QPR — Quality-to-Price Ratio
How much quality you get for what you spend. A wine with high QPR delivers complexity and enjoyment well above what its price would suggest — a $20 bottle that drinks like a $50 bottle. A low QPR wine is technically good but overpriced relative to what else you could buy for the same money. Most of this tool's value recommendations are built around QPR.
Sparkling — Sweetness Scale
Sparkling wines use a different sweetness scale than still wines, based on grams of residual sugar per litre (g/L): Brut Nature / Zero Dosage (0–3 g/L, bone dry) · Extra Brut (0–6 g/L, very dry) · Brut (0–12 g/L, dry — the most common style) · Extra Dry / Extra Sec (12–17 g/L, off-dry, slightly perceptible sweetness) · Sec / Dry (17–32 g/L, noticeably sweet) · Demi-Sec (32–50 g/L, sweet) · Doux (50+ g/L, very sweet). Confusingly, "Extra Dry" is sweeter than "Brut" — the terminology evolved historically and the logic is not intuitive.
Sparkling — Production Methods
Traditional method (méthode champenoise / méthode classique / Cap Classique): second fermentation happens inside the individual bottle, creating bubbles and autolytic notes (brioche, toast, biscuit) from extended lees contact. Used for Champagne, Cava, Crémant, Franciacorta. Tank method (Charmat / Martinotti): second fermentation in a large pressurised tank rather than individual bottles. Faster, cheaper, preserves fresh fruit aromatics.
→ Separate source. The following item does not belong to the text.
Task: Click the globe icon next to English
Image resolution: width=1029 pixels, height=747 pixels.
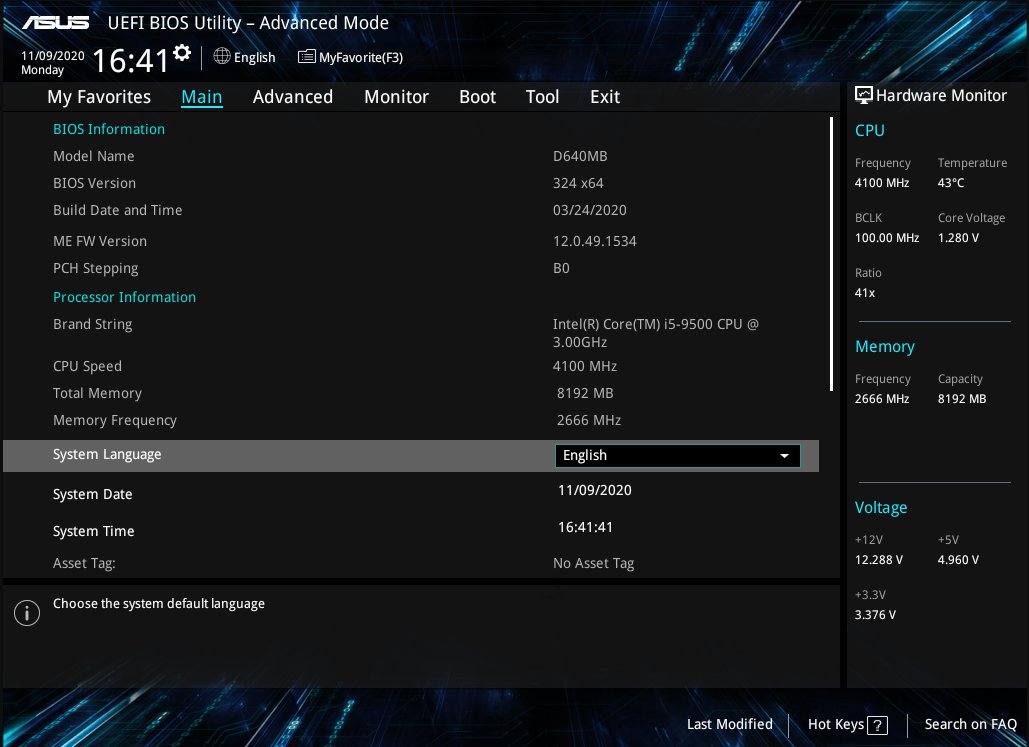Action: point(221,57)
Used for Prosecco and most Moscato d'Asti. Ancestral method (méthode ancestrale / pét-nat): bottled mid-fermentation so the original fermentation finishes in bottle — one fermentation only, no dosage. Often slightly hazy and lower in alcohol. The oldest sparkling wine method.
Dosage
In traditional method sparkling wine, dosage is the small addition of wine and sugar (the "liqueur d'expédition") added after the dead yeast cells are removed. It determines the final sweetness level of the wine and can also be used to balance acidity or add complexity. Zero dosage means no sugar was added — the wine's sweetness comes entirely from the base wine itself.
Lees Aging
After fermentation, dead yeast cells (lees) settle in the bottle or tank. Aging on lees — especially in traditional method sparkling wines — creates autolytic flavors: brioche, toast, biscuit, and pastry notes. The longer the lees aging, the more complex and toasty the wine. Non-vintage Champagne requires minimum 15 months on lees; vintage Champagne minimum 36 months. Prestige cuvées are often aged 5–10 years on lees before release.
NV (Non-Vintage)
A sparkling wine blended from multiple harvest years to achieve a consistent house style. Most commercial Champagne is NV — the blend maintains the producer's signature character regardless of annual weather variation. Vintage Champagne, by contrast, comes from a single exceptional year and is only made when conditions warrant it. NV is not inferior to vintage — it's a different philosophy.